This Article From Issue
May-June 2014
Volume 102, Number 3
Page 230
DOI: 10.1511/2014.108.230
HOW WE DO IT: The Evolution and Future of Human Reproduction. Robert Martin. xii + 308 pp. Basic Books, 2013. $27.99.
One of the great paradoxes of modern biology is that scientists now have the means to take control of human evolution through genetic manipulation and cloning, yet we know precious little about how and why our existing traits arose in the first place. Some of that ignorance is self-inflicted: Misconceptions, cultural taboos, misguided assumptions about gender, and general prudishness have held back research on sex and its influence on the evolution of our species.
Robert Martin’s How We Do It provides a refreshing account of what we do know about the subject, how we got to this stage of awareness, and where we go next. Starting with an overview of sperm and eggs and ending with birth control and in vitro fertilization, Martin, who has been researching these subjects for decades as curator of biological anthropology at the Field Museum in Chicago, takes off the blinders. He puts human sex into the broad context of the genetic, morphological, and behavioral variation that exists in the animal kingdom.
An impressive, recurring theme in Martin’s account: How many unanswered questions remain about why humans are the way we are, sometimes in ways that are distinct from other mammals. No other mammal potty trains its babies, and it remains unclear why people do. (In fact, most mammal mothers swallow their babies’ waste, so perhaps those who are potty training a toddler will not feel evolutionarily shortchanged here.) Breasts are not necessary for effective suckling nor are they reliably correlated with women’s health or nutrition, and no one agrees on why women have them. Some mammalian males do not have nipples. Science has yet to explain why men have retained them.

-- SUPPLIED RECORDS --
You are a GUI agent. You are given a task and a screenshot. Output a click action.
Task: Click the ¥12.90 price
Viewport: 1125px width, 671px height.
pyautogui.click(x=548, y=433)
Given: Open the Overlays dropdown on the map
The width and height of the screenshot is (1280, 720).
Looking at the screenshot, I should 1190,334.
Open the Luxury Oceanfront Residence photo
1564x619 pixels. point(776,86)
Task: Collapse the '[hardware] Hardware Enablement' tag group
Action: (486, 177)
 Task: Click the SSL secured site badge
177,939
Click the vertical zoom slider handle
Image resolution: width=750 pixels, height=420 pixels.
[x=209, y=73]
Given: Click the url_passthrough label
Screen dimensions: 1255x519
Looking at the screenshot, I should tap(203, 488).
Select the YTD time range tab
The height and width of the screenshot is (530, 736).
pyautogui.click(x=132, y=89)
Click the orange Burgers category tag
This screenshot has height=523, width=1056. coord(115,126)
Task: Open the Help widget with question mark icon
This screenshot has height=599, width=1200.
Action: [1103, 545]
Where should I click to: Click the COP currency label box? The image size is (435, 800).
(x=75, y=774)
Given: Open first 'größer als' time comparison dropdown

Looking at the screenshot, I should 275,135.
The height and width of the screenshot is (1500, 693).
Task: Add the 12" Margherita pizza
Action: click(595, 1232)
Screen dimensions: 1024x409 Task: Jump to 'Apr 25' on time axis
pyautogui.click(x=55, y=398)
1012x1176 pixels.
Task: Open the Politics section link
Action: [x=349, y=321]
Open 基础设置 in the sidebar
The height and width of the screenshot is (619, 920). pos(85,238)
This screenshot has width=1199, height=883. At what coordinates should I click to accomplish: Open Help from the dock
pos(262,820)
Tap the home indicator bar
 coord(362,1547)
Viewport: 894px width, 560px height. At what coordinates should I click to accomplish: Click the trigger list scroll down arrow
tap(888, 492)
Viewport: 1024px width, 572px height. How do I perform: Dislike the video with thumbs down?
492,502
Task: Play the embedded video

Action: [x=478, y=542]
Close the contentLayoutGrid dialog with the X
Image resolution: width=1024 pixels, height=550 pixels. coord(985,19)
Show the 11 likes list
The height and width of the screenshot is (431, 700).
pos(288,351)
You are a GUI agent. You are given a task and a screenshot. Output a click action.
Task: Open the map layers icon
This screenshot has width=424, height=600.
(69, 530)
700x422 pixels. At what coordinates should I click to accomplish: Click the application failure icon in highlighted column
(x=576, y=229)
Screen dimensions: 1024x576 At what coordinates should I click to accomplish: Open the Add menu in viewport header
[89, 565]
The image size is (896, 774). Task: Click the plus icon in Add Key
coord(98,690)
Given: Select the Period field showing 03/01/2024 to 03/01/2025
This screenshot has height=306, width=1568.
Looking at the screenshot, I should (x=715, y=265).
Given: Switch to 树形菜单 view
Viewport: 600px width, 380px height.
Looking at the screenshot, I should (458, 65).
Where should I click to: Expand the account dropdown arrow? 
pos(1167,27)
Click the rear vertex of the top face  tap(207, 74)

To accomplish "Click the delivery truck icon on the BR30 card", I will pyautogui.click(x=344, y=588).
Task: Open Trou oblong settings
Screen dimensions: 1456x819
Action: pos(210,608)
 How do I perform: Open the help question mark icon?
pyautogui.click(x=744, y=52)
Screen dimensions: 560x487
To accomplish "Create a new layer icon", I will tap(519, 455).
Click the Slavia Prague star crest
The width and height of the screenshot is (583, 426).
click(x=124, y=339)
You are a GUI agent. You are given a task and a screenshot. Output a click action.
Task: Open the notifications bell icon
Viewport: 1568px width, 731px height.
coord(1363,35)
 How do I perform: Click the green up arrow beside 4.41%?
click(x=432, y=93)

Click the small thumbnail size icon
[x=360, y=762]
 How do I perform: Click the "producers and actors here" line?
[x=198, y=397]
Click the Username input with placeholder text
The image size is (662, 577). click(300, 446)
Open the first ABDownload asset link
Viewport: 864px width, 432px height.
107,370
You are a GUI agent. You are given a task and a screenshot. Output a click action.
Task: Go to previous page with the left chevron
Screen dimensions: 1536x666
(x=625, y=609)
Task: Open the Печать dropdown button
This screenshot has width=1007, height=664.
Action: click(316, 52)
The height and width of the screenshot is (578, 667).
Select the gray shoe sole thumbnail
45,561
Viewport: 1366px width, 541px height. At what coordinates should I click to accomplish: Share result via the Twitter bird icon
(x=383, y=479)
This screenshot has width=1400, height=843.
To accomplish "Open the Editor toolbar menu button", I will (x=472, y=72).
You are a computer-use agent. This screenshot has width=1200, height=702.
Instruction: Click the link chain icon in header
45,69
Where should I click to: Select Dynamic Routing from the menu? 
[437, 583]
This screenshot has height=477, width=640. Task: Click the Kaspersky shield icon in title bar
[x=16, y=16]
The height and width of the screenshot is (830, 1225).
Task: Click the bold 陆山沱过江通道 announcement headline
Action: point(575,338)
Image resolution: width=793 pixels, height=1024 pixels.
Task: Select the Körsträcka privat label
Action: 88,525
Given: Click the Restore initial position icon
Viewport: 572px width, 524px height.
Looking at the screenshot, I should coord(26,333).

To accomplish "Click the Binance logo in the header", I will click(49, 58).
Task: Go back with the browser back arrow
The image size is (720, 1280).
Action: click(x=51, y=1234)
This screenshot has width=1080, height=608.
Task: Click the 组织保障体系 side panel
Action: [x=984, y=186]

-- PROBLEM SET --
A – Translate this sentence from the book review into Spanish: "Some mammalian males do not have nipples."
B – According to the book review, at which institution has Robert Martin served as curator of biological anthropology?
C – Carry on the review of How We Do It from the point where the text ends.
The records have no connection to the book review.

-- ANSWER SET --
A – Algunos machos de mamíferos no tienen pezones.

B – The Field Museum in Chicago.

C –
Most male mammals have a penis bone, but not humans; again, we don’t know why. Men’s sperm counts around the world have mysteriously fallen by about 30 to 40 percent since the 1950s. Not all mammals menstruate, and a slew of difficult-to-test hypotheses attempt to answer why women do so. Another head-scratcher is why women, along with other higher primates, sloths, armadillos, and several bats, have a single-chambered womb, when the evolutionary advantage of this development is unclear. Primate and especially human newborns stand out among mammals for the magnitude of care they require, for unknown reasons—not that that has kept biologists from speculating (an issue Pat Shipman recently tackled in the November–December 2013 Marginalia column).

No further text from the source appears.